One of the less visible improvements that was made to Javablogs over the New Year was an extensive refactoring of the component that retrieves and parses RSS feeds. Aside from the important task of... well... making it work reliably, we made it do a few useful things like update feed and site URLs automatically when they move.
Anyway, we encountered one problem with a certain blog host that will remain nameless. Actually, we encountered two problems, but the fact that half the time it would hang indefinitely when asked to serve a feed isn't relevant to this rant.
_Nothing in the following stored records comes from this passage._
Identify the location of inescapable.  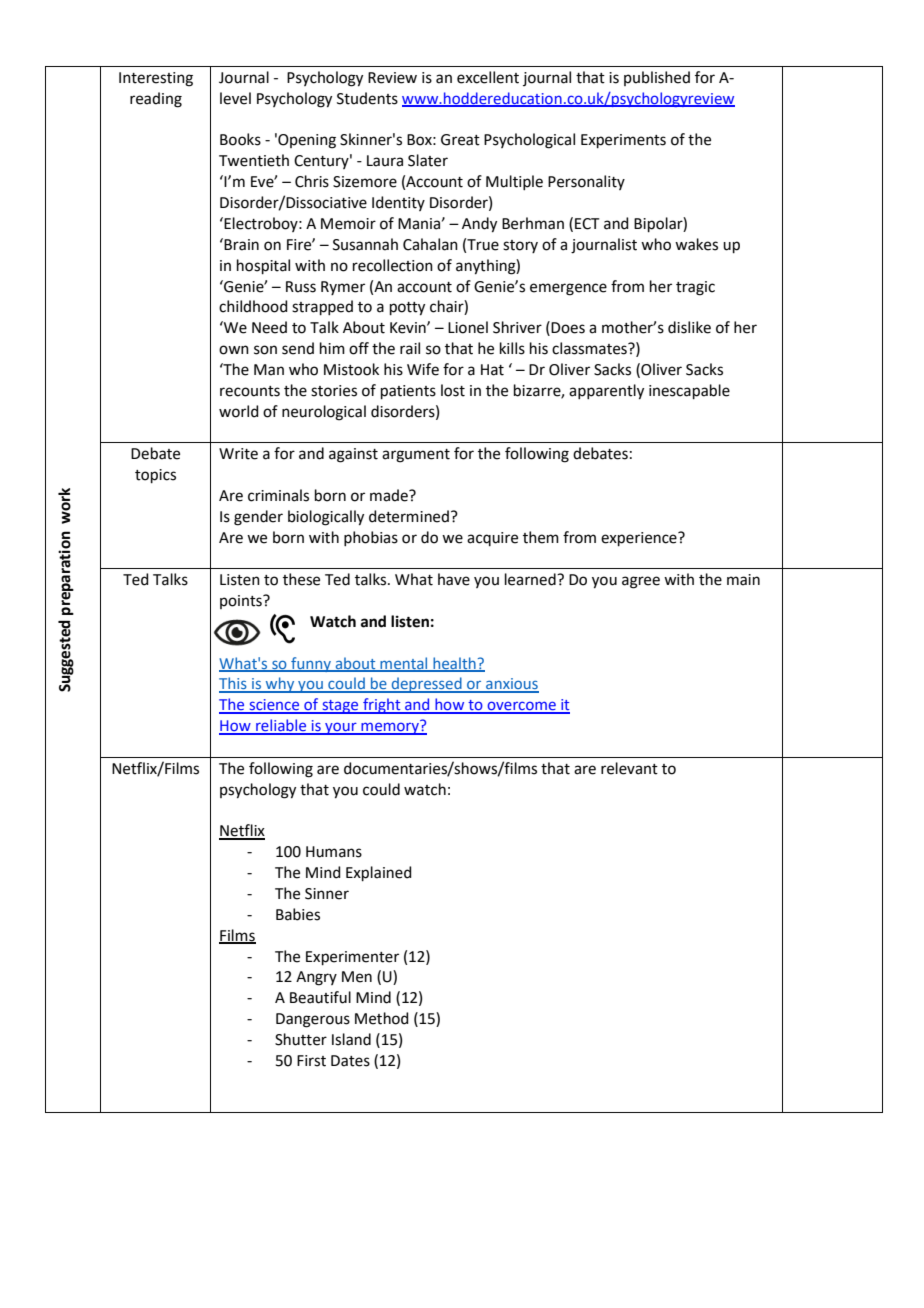
(689, 391).
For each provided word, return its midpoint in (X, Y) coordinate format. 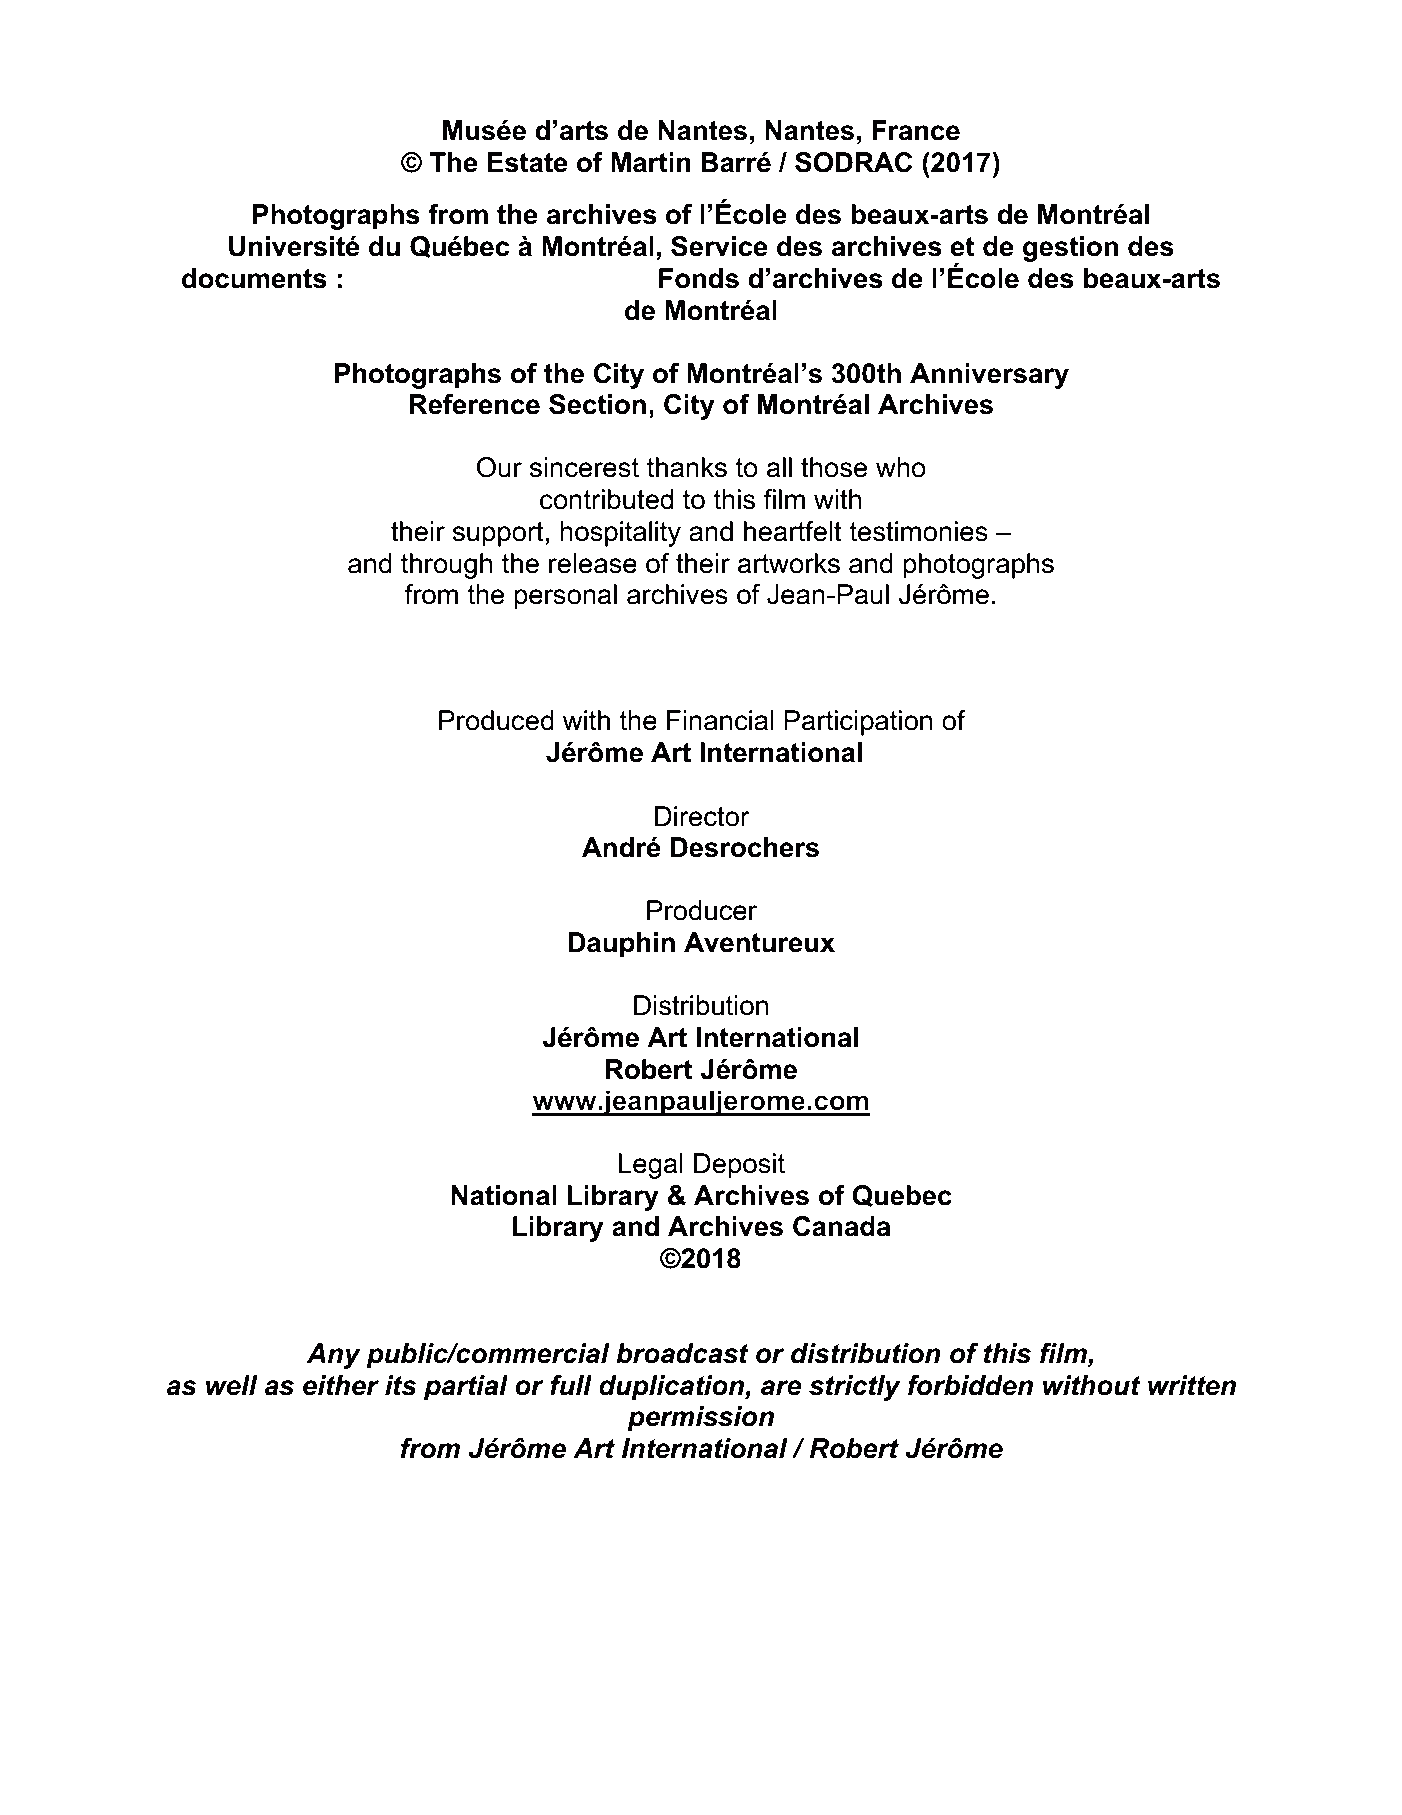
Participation (858, 723)
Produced (496, 720)
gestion (1070, 249)
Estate (527, 162)
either (341, 1385)
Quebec (902, 1196)
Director (702, 816)
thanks (687, 467)
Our (499, 467)
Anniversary (989, 376)
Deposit (739, 1166)
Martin (651, 162)
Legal (651, 1166)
The problem lay with what happened when you tried to retrieve the RSS feed of a blog that no longer exists. This unnamed blog host redirects you to a nice HTML page that tells you the blog isn't there any more. From a human useability perspective, this is fine.
From the point of view of a bot, though, it sucks.
The RSS reader expects to find an XML document at the given URL. Instead it gets HTML back, which causes the poor little XML parser to shit itself. Sure, we could check the Content-type
, but nobody gives a meaningful content-type for RSS anyway so that would just cause more problems. Regardless, it's still a fundamental misrepresentation of the real error: the document isn't the wrong type, it's not there any more.
HTTP already has a perfectly good way to tell any agent a resource isn't there any more. It's called the 410 response-code. 410 means "Gone". The resource used to be there. It isn't any more. We don't know where else it might be. Deal. If our bot got a 410 response-code, it would know categorically that it shouldn't bother to check that RSS feed again, because it's gone for good.
Well it could, but it wouldn't because we never bothered to program that bit. Nobody actually uses the 410 response-code. But even the somewhat less accurate "404 Not Found" response would be more useful than sending us back a redirect to a deceptive "200 OK" and then dumping the wrong document in our laps1.
HTTP has a bunch of useful response codes. It's even got a few that nobody's worked out how to use yet, like "402 Payment Required". As web application developers, we should be familiar with the codes and use them when they are appropriate. It makes our applications more friendly to any clients that may want to visit them, whether they have human eyes or not.
The only caveat is related to Internet Explorer. IE is traditionally very unfriendly to any page that is served up as an error. It assumes that any error page below a certain length can't possibly contain enough information to explain to the user what really went wrong. If it finds a too-short error page, it will replace it with the standard Internet Explorer error page, which still completely fails to explain to the user what really went wrong, but uses much more words to do it.
If you find you're getting that problem with IE, just pad your page with a few hundred characters of <!-- HTML comment --> until your own page appears once more.
1 The bot doesn't stop checking 404'd feeds entirely. The web being what it is, pages vanish temporarily all the time. It does, however, check for them less often the longer they're not there.